Can you be Not Even Wrong in AI Alignment?

Mar 19, 2022

I think you simplified the problem too much to be solvable. If the tuple (Secret, Observable) represents the entire problem-relevant state of the world, then there is not enough structure for you to be able to train the AI.

In the original ELK problem, the "secret" is a sequence of interactions with the world that are too complex to be processed by humans. But a simple sequence of interactions with the world would not be too complex to be processed by humans. So you could hope that you could somehow create a method to robustly extrapolate from the simple interactions to the complex ones.

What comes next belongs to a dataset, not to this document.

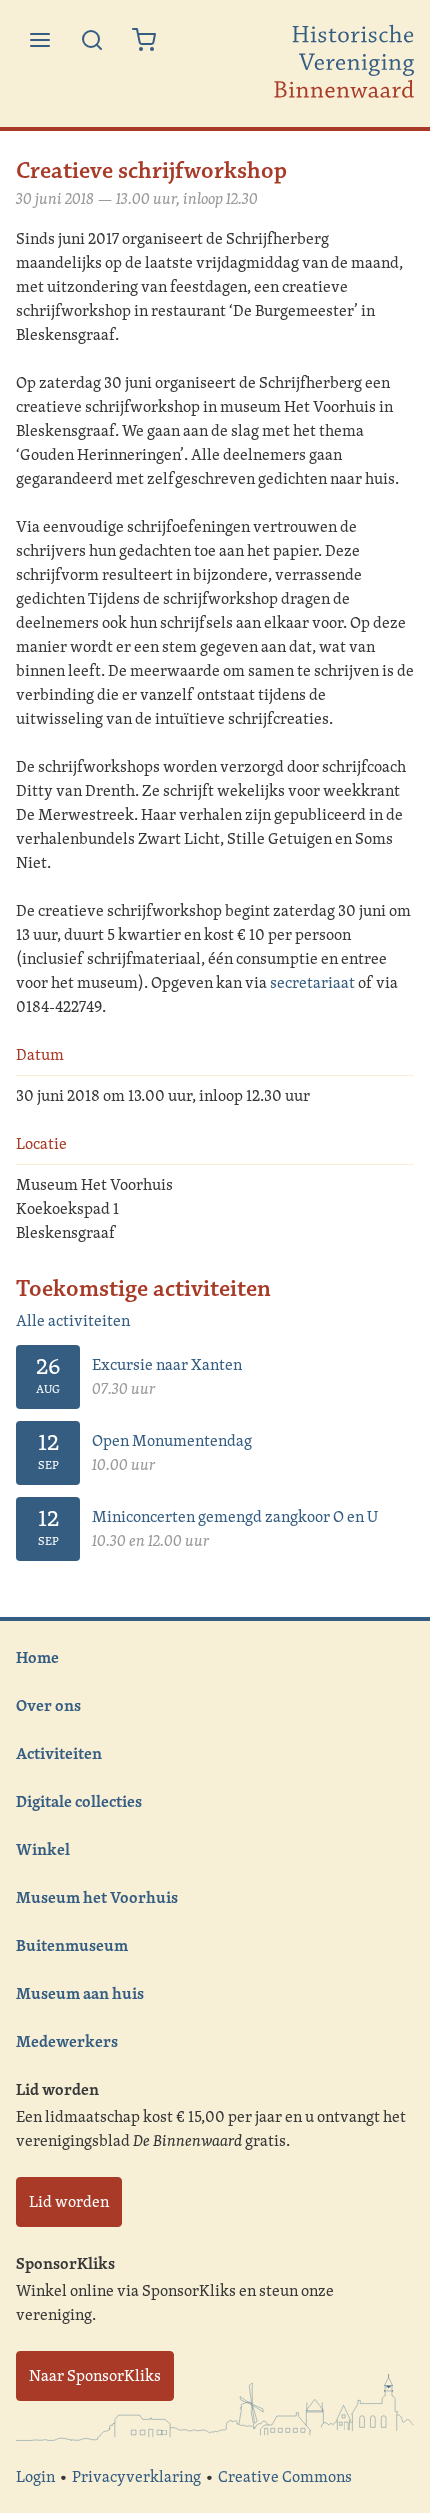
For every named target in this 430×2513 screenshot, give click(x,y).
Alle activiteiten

By collapsing it down into a tuple of booleans, there is not much structure to learn, and therefore not much hope to extrapolate.

[-]throwaway82384y20

My intent when simplifying the problem was to demonstrate that you must explicitly relax certain assumptions to make any progress.

The families of proposals in https://www.lesswrong.com/posts/zjMKpSB2Xccn9qi5t/elk-prize-results mostly fit into this lens:

* Train a reporter that is useful to an auxiliary AI -> The Secret is still unmanaged, so you have arbitrary information escape. Even if the reporter could only reply yes/no to exactly one question, you still have non-finite entropy using only the time to respond. Resolving this requires having knowledge ... (read more)

Timothy Underwood

Mar 19, 2022

That feels like a real and substantive response to me. Ie the amount of feedback that would go to a response that feels intelligent and in the same ballpark, but not promising (in the view of the researcher replying). I don't think the reply and non reply to your followup should be taken as a signal of anything.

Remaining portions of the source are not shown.